= Organoastatine chemistry =

Study of the carbon-astatine bond

Organoastatine chemistry describes the synthesis and properties of organoastatine compounds, chemical compounds containing a carbon to astatine chemical bond.

Astatine is extremely radioactive, with the longest-lived isotope (^{210}At) having a half-life of only 8.1 hours. Consequently, organoastatine chemistry can only be studied by tracer techniques on extremely small quantities. The problems caused by radiation damage as well as difficulties in separation and identification are worse for organic astatine derivatives than for inorganic compounds. Most studies of organoastatine chemistry focus on ^{211}At (half-life 7.21 hours), which is the subject of ongoing studies in nuclear medicine: it is better than ^{131}I at destroying abnormal thyroid tissue.

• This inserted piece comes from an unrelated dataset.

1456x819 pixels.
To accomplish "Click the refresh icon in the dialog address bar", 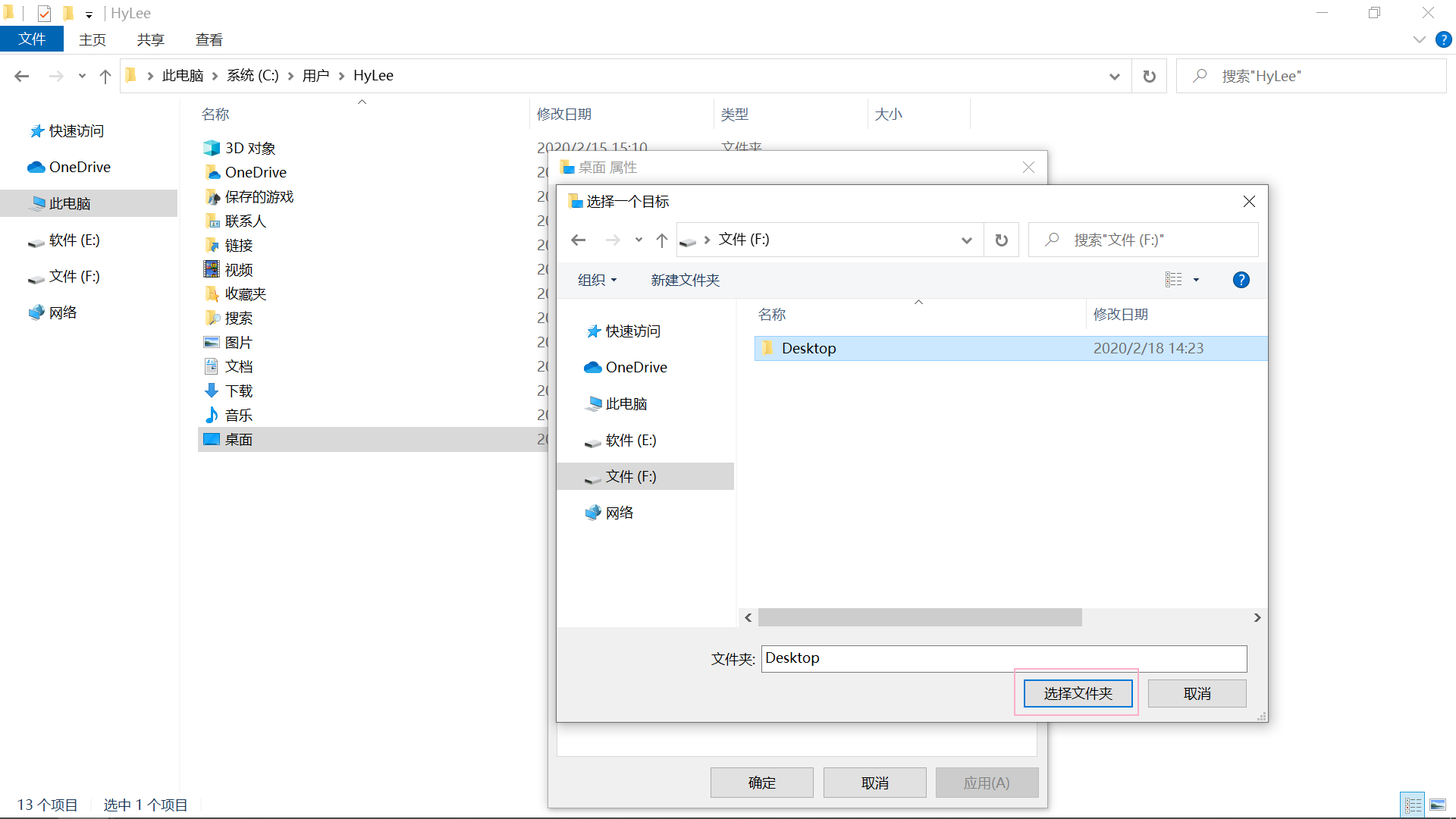I will click(x=1001, y=240).
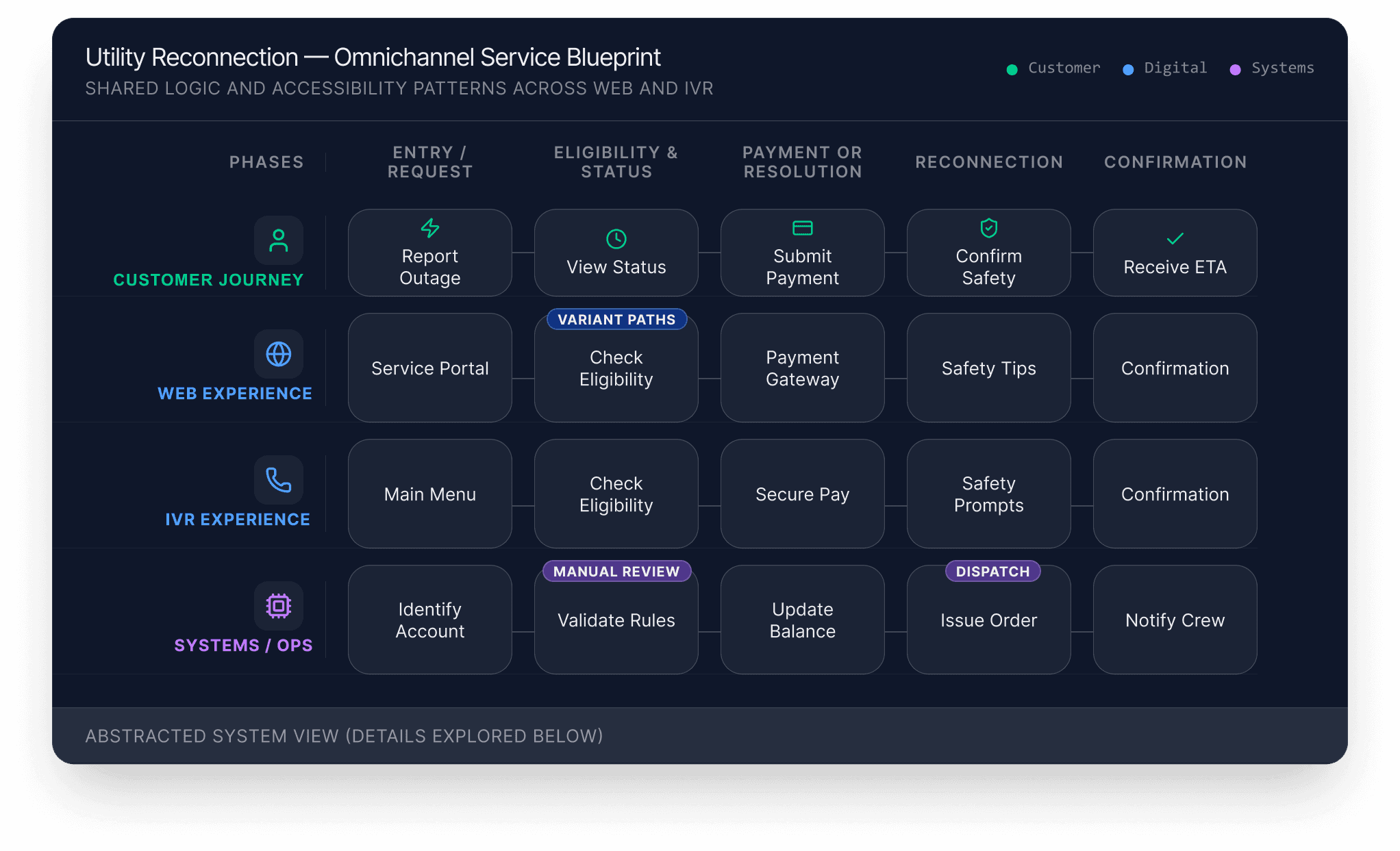This screenshot has width=1400, height=851.
Task: Open the Notify Crew card
Action: 1175,620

Astatine-labelled iodine reagents have been used to synthesise RAt, RAtCl_{2}, R_{2}AtCl, and RAtO_{2} (R = phenyl or p-tolyl). Alkyl and aryl astatides are relatively stable and have been analysed at high temperatures (120 °C) with radio gas chromatography. Demercuration reactions have produced with good yields trace quantities of ^{211}At-containing aromatic amino acids, steroids, and imidazoles, among other compounds.

Astatine has both halogen-like and metallic properties, so that analogies with iodine sometimes hold, but sometimes do not. Astatine can be incorporated into organic molecules via halogen exchange, halodediazotation (replacing a diazonium group), halodeprotonation, or halodemetallation. Initial attempts to radiolabel proteins with ^{211}At exemplify its intermediate behaviour, as astatination (analogous to radioiodination) produces unstable results and it is instead AtO^{+} (or a hydrolysed species) that probably bonds to proteins. Two-step procedures are used today, first synthesising stable astatoaryl prosthetic groups before incorporating them into the protein. Not only is the C–At bond the weakest of all carbon–halogen bonds (following periodic trends), but also the bond easily breaks as the astatine is oxidised back to free astatine.